Only the pictures should be dropped; copy the rest of the entries exactly.

[Stored items from a collection]
——————————

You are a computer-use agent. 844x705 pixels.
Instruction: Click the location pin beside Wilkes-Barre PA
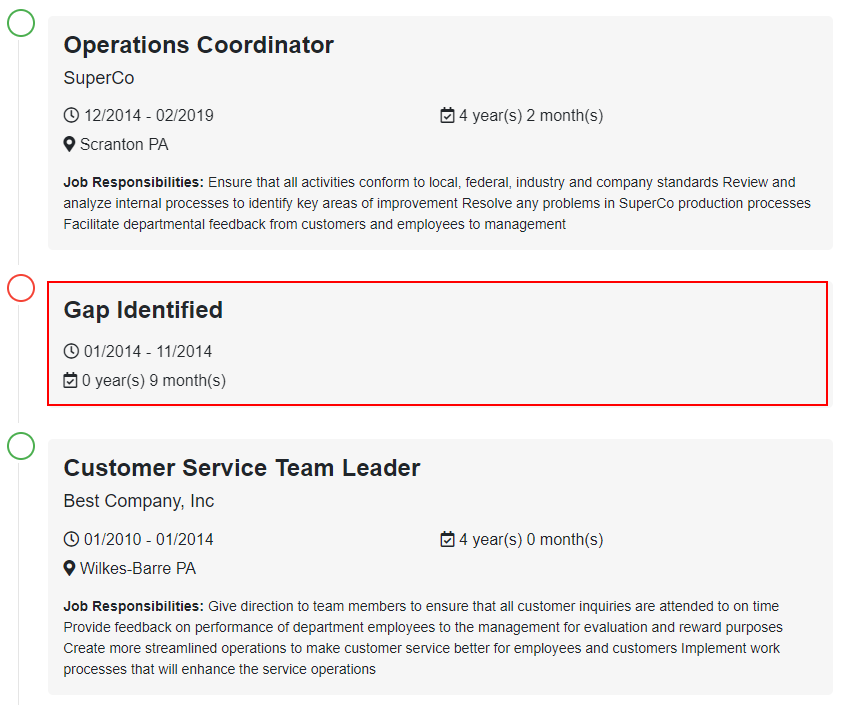[x=69, y=568]
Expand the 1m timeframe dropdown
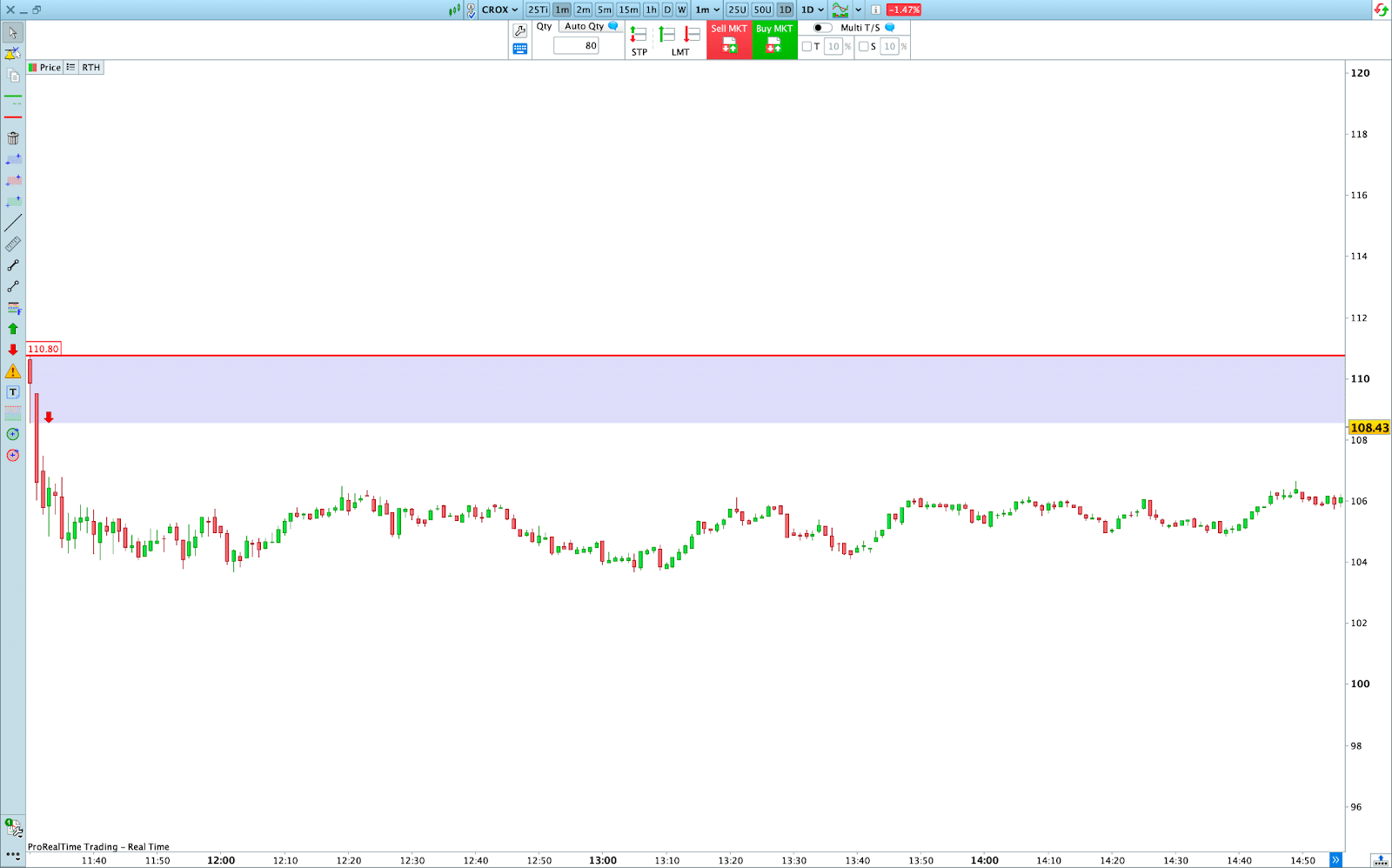The height and width of the screenshot is (868, 1392). click(x=707, y=10)
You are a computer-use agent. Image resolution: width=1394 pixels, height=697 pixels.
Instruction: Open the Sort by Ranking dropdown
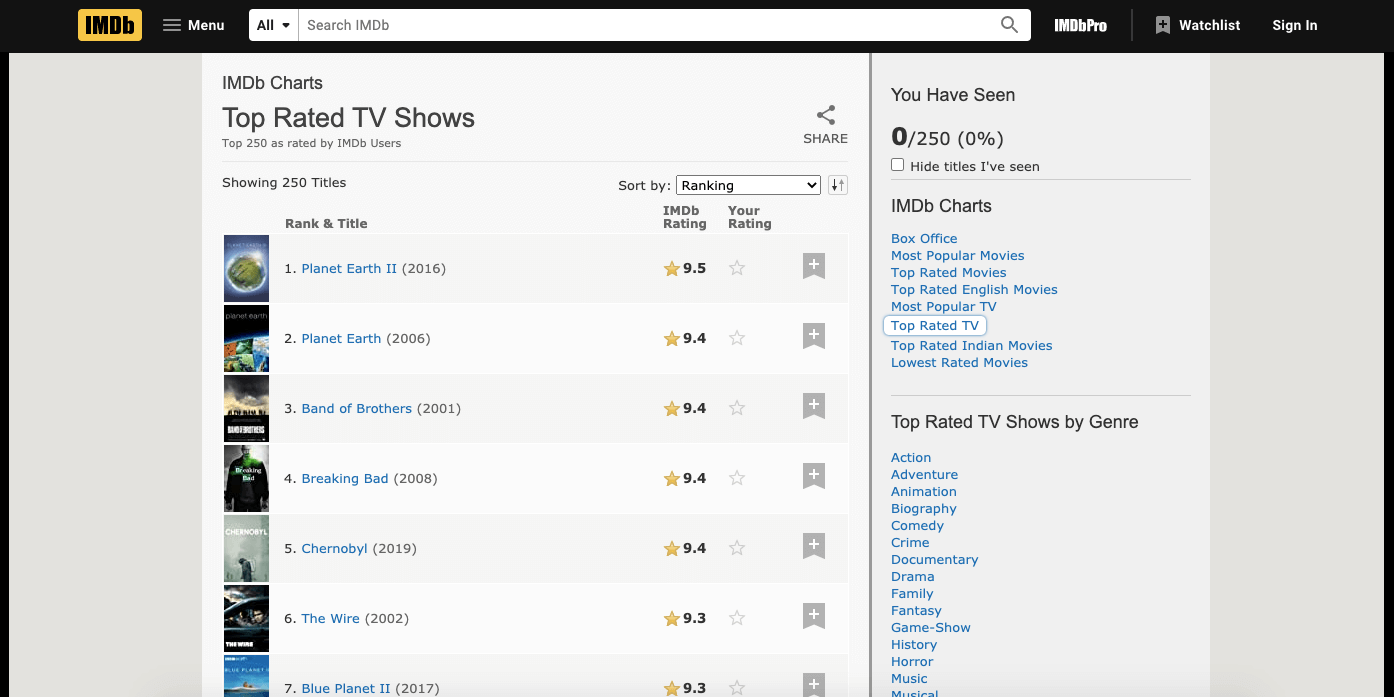point(748,184)
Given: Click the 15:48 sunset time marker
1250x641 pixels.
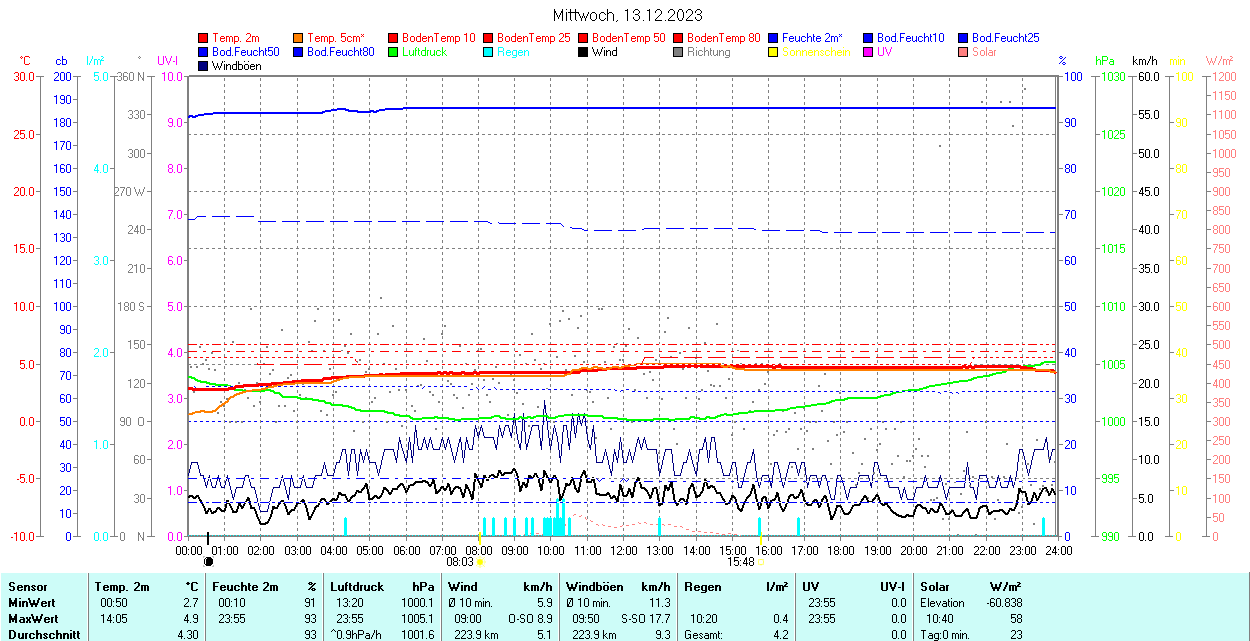Looking at the screenshot, I should pos(741,562).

——————————

*TASK RESULT*
You are a computer-use agent. 844x705 pixels.
Instruction: Click the location pin beside Wilkes-Barre PA
[x=69, y=568]
Expand the 1m timeframe dropdown
The height and width of the screenshot is (868, 1392). click(x=707, y=10)
You are a computer-use agent. Image resolution: width=1394 pixels, height=697 pixels.
Instruction: Open the Sort by Ranking dropdown
point(748,184)
Given: Click the 15:48 sunset time marker
1250x641 pixels.
Looking at the screenshot, I should pos(741,562).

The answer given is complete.